• [Instructions for the task]
Return the entries below precisely, omitting nothing.

• [Data records]
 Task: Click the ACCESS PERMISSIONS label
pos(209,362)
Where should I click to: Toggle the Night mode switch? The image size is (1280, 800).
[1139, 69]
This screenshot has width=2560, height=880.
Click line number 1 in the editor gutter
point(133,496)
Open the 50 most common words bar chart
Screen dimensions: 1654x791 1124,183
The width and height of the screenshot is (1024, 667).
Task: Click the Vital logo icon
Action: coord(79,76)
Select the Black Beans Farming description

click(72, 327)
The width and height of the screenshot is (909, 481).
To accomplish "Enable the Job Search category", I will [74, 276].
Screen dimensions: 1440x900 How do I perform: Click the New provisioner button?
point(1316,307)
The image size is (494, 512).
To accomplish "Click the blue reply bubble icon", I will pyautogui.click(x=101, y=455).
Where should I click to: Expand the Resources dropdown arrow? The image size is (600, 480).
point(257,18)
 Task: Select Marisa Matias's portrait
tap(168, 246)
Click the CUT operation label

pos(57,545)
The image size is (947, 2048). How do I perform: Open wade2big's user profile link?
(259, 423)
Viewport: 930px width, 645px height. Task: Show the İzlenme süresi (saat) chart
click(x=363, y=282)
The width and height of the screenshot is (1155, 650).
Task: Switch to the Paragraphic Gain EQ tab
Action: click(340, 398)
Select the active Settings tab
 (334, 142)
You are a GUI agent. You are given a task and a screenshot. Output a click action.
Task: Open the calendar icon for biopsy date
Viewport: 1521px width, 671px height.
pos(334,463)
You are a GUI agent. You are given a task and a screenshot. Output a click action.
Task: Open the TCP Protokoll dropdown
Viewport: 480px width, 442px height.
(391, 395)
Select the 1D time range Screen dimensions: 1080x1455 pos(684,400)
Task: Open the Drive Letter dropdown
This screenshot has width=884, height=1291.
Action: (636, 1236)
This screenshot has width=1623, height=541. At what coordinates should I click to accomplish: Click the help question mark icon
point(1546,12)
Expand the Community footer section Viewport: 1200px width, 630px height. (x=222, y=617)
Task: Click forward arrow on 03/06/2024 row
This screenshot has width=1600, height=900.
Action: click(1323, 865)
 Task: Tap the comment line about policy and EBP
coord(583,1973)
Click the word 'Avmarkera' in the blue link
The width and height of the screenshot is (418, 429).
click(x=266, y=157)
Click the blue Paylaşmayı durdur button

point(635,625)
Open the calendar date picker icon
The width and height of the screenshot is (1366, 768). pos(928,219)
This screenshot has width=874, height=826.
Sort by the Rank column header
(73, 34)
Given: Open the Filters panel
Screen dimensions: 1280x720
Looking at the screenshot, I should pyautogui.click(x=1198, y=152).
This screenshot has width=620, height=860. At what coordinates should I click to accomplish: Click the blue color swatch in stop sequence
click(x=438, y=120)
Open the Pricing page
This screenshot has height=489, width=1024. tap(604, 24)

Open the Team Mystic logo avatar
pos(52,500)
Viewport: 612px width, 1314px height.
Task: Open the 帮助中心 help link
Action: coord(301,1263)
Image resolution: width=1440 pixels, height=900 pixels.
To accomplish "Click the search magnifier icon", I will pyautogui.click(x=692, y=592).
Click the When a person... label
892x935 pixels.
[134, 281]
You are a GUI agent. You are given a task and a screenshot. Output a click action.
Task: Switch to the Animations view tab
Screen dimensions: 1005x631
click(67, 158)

• [Result]
 Task: Click the ACCESS PERMISSIONS label
pos(209,362)
Where should I click to: Toggle the Night mode switch? The image size is (1280, 800).
[1139, 69]
This screenshot has width=2560, height=880.
Click line number 1 in the editor gutter
point(133,496)
Open the 50 most common words bar chart
Screen dimensions: 1654x791 1124,183
The width and height of the screenshot is (1024, 667).
Task: Click the Vital logo icon
Action: coord(79,76)
Select the Black Beans Farming description

click(72, 327)
The width and height of the screenshot is (909, 481).
To accomplish "Enable the Job Search category", I will [74, 276].
Screen dimensions: 1440x900 How do I perform: Click the New provisioner button?
point(1316,307)
The image size is (494, 512).
To accomplish "Click the blue reply bubble icon", I will pyautogui.click(x=101, y=455).
Where should I click to: Expand the Resources dropdown arrow? The image size is (600, 480).
point(257,18)
 Task: Select Marisa Matias's portrait
tap(168, 246)
Click the CUT operation label

pos(57,545)
The image size is (947, 2048). How do I perform: Open wade2big's user profile link?
(259, 423)
Viewport: 930px width, 645px height. Task: Show the İzlenme süresi (saat) chart
click(x=363, y=282)
The width and height of the screenshot is (1155, 650).
Task: Switch to the Paragraphic Gain EQ tab
Action: click(340, 398)
Select the active Settings tab
 (334, 142)
You are a GUI agent. You are given a task and a screenshot. Output a click action.
Task: Open the calendar icon for biopsy date
Viewport: 1521px width, 671px height.
pos(334,463)
You are a GUI agent. You are given a task and a screenshot. Output a click action.
Task: Open the TCP Protokoll dropdown
Viewport: 480px width, 442px height.
(391, 395)
Select the 1D time range Screen dimensions: 1080x1455 pos(684,400)
Task: Open the Drive Letter dropdown
This screenshot has width=884, height=1291.
Action: (636, 1236)
This screenshot has width=1623, height=541. At what coordinates should I click to accomplish: Click the help question mark icon
point(1546,12)
Expand the Community footer section Viewport: 1200px width, 630px height. (x=222, y=617)
Task: Click forward arrow on 03/06/2024 row
This screenshot has width=1600, height=900.
Action: click(1323, 865)
 Task: Tap the comment line about policy and EBP
coord(583,1973)
Click the word 'Avmarkera' in the blue link
The width and height of the screenshot is (418, 429).
click(x=266, y=157)
Click the blue Paylaşmayı durdur button

point(635,625)
Open the calendar date picker icon
The width and height of the screenshot is (1366, 768). pos(928,219)
This screenshot has width=874, height=826.
Sort by the Rank column header
(73, 34)
Given: Open the Filters panel
Screen dimensions: 1280x720
Looking at the screenshot, I should pyautogui.click(x=1198, y=152).
This screenshot has width=620, height=860. At what coordinates should I click to accomplish: Click the blue color swatch in stop sequence
click(x=438, y=120)
Open the Pricing page
This screenshot has height=489, width=1024. tap(604, 24)

Open the Team Mystic logo avatar
pos(52,500)
Viewport: 612px width, 1314px height.
Task: Open the 帮助中心 help link
Action: coord(301,1263)
Image resolution: width=1440 pixels, height=900 pixels.
To accomplish "Click the search magnifier icon", I will pyautogui.click(x=692, y=592).
Click the When a person... label
892x935 pixels.
[134, 281]
You are a GUI agent. You are given a task and a screenshot. Output a click action.
Task: Switch to the Animations view tab
Screen dimensions: 1005x631
click(67, 158)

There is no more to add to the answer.